The first six digits of the 16-digit debit card number basically reveal information about the company/institution that issued the card to you. These first six digits are known as the Issuer Identification Number (IIN). When you use your debit card at POS and ATM terminals, the first six digits tell the machine who company that powers your card. Some common card issuers and the numbers that make up the IIN of their cards include:

  • MasterCard: the first six digits usually starts with 5 e.g 5378 67.
  • VISA: the first six digits usually begins with 4 e.g. 4589 76.

These first number of these six (6) digits might vary though; depends firstly on the industry that issued the card.

First Digit

The first number of 16-digit debit card number is firstly determined by the category which the industry that issued the card belongs to e.g. Banking and Finance, Airline, Petroleum, etc. The first number of your debit card is called the Major Industry Identifier (MII). The first number used on debit cards issued by the following industries are listed below:

  • 1 — ISO and other industries
  • 2 — Airlines
  • 3 — Airlines and other industries
  • 4 — Travels and entertainment (American Express or Food Club)
  • 5 — Banking and Finance (VISA)
  • 6 — Banking and Finance (Master Card)
  • 7 — Banking and Merchandising
  • 8 — Petroleum
  • 9 — Telecommunications and other industries
  • 10 — National Assignment

7th to 15th Digit

While the first six digits of your debit card number are linked to the issuer of the card, the next 9 numbers (7th to 15th) on your card is linked to your account in the institution that issued you the card. Say you were issued a card by Bank of XYZ, the 7th to 15th digits of your debit card links your account in Bank XYZ to your debit card.

NOTE: This isn’t your account number. Also, these digits do not reveal any information about you or your bank account.

Last or 16th Digit

The last (16th) digit in your debit card is used to check the validity of a card. It is known as the Check Digit. Check Digit verifies card numbers for accuracy and ensures that the numbers weren’t entered incorrectly.

CVV

Debit card number

CVV is the abbreviated form for Card Verification Value. CVV is a three-digit number that is always located on the rear of your card. It is often written in bold italics and is mostly required to complete online transactions like shopping, paying bills and subscriptions, etc. Albeit not common, some institutions (like American Express) debit card CVV number is made of 4-digit.

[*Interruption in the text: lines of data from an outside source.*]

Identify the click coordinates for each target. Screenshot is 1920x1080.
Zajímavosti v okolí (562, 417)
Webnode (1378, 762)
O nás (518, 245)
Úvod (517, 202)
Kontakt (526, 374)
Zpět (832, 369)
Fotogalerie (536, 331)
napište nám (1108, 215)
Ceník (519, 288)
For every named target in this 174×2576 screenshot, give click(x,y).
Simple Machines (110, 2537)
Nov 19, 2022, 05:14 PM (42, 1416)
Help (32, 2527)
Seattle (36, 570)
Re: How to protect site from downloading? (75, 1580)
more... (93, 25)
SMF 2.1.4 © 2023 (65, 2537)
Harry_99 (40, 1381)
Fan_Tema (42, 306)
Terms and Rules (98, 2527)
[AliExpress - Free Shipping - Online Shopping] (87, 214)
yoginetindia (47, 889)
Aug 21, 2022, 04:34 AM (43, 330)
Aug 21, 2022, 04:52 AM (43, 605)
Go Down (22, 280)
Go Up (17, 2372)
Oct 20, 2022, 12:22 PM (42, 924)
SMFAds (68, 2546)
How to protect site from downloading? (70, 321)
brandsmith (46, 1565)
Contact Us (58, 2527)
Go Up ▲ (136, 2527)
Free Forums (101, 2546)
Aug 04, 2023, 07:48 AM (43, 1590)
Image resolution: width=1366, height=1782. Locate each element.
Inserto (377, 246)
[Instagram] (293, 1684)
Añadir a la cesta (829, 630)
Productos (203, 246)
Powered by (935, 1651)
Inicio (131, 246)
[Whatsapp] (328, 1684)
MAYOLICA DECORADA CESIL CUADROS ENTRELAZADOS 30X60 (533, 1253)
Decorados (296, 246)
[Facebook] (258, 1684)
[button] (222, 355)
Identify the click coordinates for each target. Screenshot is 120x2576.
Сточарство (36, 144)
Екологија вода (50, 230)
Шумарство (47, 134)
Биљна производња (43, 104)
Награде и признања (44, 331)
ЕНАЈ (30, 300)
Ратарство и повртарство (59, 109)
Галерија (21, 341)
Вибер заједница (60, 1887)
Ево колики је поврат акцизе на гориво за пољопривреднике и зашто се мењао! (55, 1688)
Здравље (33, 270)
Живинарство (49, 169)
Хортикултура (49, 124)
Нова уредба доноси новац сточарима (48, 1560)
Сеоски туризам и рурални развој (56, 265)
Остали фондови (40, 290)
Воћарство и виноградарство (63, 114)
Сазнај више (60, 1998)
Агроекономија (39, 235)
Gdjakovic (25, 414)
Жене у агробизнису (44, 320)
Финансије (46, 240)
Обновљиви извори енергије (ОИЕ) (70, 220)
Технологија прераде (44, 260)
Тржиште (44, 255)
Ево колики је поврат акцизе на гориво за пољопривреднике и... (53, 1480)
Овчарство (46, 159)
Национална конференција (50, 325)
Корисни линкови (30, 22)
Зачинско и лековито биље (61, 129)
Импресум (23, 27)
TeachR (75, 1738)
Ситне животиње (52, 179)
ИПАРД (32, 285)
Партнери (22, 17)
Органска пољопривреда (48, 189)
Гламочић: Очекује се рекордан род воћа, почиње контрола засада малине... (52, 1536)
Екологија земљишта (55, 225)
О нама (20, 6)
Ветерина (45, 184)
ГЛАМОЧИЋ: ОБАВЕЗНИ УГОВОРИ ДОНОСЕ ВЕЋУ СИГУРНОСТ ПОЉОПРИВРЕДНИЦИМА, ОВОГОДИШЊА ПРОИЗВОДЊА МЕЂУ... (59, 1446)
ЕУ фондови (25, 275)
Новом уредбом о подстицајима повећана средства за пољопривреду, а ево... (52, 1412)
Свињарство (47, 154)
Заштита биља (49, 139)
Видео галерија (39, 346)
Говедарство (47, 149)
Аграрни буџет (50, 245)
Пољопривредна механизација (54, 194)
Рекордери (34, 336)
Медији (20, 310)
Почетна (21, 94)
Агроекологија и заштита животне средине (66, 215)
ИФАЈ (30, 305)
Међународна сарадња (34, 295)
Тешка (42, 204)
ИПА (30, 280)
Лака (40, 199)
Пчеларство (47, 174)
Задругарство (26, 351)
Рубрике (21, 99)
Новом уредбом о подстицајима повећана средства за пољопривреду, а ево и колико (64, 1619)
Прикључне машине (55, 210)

CVV is a security and fraud-prevention measure put in place to further ensure that you are truly the owner of the card you use in transacting online. Generally, CVV numbers are requested for when you aren’t using the physical debit card. To ensure that you have the card in your possession, you’ll be prompted to provide the card’s CVV number as an added layer of protection.

Expiration Date

Expiration or Expiry Date is another important component of a debit card. Generally, expiration date is often written on a card as two-digits (representing the month) followed by another two-digit (representing the year) separated by a hyphen (-) of a forward slash (/).

Expiration date refers to the date which a card will no longer be valid to be used for transactions. Beyond this date, a debit card will cease to be valid for any type of transactions you want to use it to perform. Before a debit card expires though, the issuing institution would have alerted the holder and prepared a new card. The new card will come with new details: new 16-digits debit card number, new CVV, and of course, new expiration date.

Like CVV number, expiration date is used as a security and fraud-prevention tool. Also, institution use expiration date to ensure that users have newer and better security features, newer card designs, as well as “healthy” functional cards as old cards slowly get damaged and wear out over time.

Expiration date is also printed or embedded on the front of a debit card.

The trio of debit card number, expiry date, and CVV are all important details of your debit card that you need to guard properly and keep away from prying eyes. In fact, no one asides you should know or come in contact with these numbers. They not only reveal details about your account but are also important security details you shouldn’t joke with.